▶ INSTRUCTION
Please pull every line from the material below and reproduce each one word for word, with no changes.
=-=-=-=-=
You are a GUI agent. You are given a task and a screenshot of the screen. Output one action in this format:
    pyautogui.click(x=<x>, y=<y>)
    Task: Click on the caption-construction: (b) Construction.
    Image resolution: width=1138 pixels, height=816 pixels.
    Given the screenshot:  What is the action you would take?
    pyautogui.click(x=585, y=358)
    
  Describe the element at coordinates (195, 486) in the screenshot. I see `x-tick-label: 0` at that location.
=-=-=-=-=
▶ ANSWER SPACE
You are a GUI agent. You are given a task and a screenshot of the screen. Output one action in this format:
    pyautogui.click(x=<x>, y=<y>)
    Task: Click on the caption-construction: (b) Construction.
    Image resolution: width=1138 pixels, height=816 pixels.
    Given the screenshot:  What is the action you would take?
    pyautogui.click(x=585, y=358)
    
  Describe the element at coordinates (195, 486) in the screenshot. I see `x-tick-label: 0` at that location.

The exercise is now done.